Ein bisher sehr bedeutender Termin im Jahresablauf der Station hat in 2020 leider nicht stattfinden können – unsere Gedenkfeier. In den vorherigen Jahren organisierten wir gemeinsam mit den Mitarbeiter*innen der evangelischen und katholischen Klinikseelsorge an einem Samstag im Spätsommer eine Feier zum Gedenken an die Verstorbenen, zu der alle An- und Zugehörigen eingeladen wurden. Zunächst wurde eine kleine Zeremonie in der Klinikkirche vollzogen. Geleitet von den Vertretungen der evangelischen und katholischen Klinikseelsorge wurden von Mitarbeitern der Station Texte und Fürbitten gelesen, daneben wurde Instrumentalmusik vorgetragen, es wurde gesungen und gebetet. Abschließend hatten die An- und Zugehörigen die Möglichkeit, durch ein Ritual – häufig das Ablegen einer zuvor ausgeteilten Rose auf dem Altar – noch einmal der Verstorbenen zu gedenken. Neben dem Altar stand ein Buch, in dem unter der Überschrift des einzelnen Monats des vergangenen Jahres die jeweils Verstorbenen namentlich aufgeführt sind.
Für fast alle Hinterbliebenen war es jedes Mal ein wichtiger Akt, in diesem Buch den Namen des/der Verstorbenen nachzuschlagen und dort geschrieben zu sehen. Im Anschluss luden wir zu Kaffee und Kuchen auf die Terrasse der Palliativstation ein. Auf dem Weg von der Klinikkirche zur Station ergaben sich bereits die ersten Gespräche. Für die Angehörigen, aber auch für uns als Team, waren diese Feiern immer ein sehr schöner Rahmen für erneute Begegnungen und Austausch. Im letzen Jahr verschickten wir leider keine Einladungen, sondern Grußkarten mit der Entschuldigung, dass die geplante Feier ausfallen muss. Ob wir die Gedenkfeier in diesem Jahr wieder durchführen können, ist noch offen. Wir hoffen sehr, dass dies möglich sein wird!

* FRAGEN ZUM TEXT *
1. Warum hat die Station im letzten Jahr Grußkarten statt Einladungen verschickt? Antworte in ein bis drei Sätzen nach dem Text über die Gedenkfeier.
2. Schreibe den Text über die Gedenkfeier der Palliativstation nach seinem letzten Satz weiter.

* DATENSÄTZE *
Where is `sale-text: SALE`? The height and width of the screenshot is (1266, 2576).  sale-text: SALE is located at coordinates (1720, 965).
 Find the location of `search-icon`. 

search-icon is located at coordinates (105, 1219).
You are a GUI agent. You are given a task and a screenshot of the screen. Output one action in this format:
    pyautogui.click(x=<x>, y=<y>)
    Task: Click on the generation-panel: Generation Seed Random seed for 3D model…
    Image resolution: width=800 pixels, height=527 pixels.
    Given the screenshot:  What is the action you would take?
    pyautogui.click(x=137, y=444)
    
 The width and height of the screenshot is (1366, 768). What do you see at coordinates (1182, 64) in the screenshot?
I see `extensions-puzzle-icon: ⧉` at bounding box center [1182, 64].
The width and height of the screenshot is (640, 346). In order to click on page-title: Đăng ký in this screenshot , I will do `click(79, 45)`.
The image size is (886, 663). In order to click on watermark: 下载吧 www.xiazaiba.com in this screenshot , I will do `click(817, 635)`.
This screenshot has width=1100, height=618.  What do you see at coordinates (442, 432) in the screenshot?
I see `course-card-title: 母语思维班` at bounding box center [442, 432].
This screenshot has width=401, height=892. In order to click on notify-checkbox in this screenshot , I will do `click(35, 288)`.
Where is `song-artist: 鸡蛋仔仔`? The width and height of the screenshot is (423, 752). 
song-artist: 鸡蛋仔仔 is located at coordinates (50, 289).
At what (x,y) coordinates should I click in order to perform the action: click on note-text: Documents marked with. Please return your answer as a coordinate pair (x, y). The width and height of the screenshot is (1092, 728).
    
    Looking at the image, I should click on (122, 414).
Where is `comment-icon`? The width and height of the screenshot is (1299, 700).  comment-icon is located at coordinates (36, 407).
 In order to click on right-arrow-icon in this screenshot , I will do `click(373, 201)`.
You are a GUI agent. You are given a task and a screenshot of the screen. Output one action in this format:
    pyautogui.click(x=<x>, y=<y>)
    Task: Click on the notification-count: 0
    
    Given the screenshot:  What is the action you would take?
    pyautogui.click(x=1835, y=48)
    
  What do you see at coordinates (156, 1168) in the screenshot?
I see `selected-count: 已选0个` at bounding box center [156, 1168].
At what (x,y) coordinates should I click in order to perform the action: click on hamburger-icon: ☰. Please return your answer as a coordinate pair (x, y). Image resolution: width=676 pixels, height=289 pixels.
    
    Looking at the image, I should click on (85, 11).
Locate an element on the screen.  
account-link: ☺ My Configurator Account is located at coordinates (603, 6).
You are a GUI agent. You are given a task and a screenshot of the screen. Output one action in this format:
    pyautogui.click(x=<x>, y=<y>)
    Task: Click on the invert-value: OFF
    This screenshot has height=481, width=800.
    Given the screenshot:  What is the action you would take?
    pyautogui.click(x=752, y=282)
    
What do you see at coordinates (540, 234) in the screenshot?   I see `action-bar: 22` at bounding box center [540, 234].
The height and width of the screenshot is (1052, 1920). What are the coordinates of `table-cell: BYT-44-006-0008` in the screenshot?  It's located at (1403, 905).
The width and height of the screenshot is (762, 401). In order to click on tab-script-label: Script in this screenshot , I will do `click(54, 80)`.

* ANTWORTEN NACH NUMMER *
1. Die geplante Gedenkfeier musste ausfallen. Deshalb verschickte die Station Grußkarten, in denen sie sich dafür entschuldigte.

2.
Ein weiterer Bestandteil unserer eigenen Erinnerungskultur ist die wöchentliche Gedenkrunde. Alle Mitglieder des Stationsteams, des zuweisenden palliativen Konsildienstes, die Physiotherapeut*innen, die ehrenamtlichen Mitarbeiter*innen von Bonn Lighthouse, aber auch unsere Küchen- und Reinigungskraft sind hierzu eingeladen. Früher setzten wir uns im Wohnzimmer der Station zusammen, aktuell verbleiben wir aus Abstandsgründen nach der Mittagsübergabe am Dienstag im deutlich größeren Besprechungsraum.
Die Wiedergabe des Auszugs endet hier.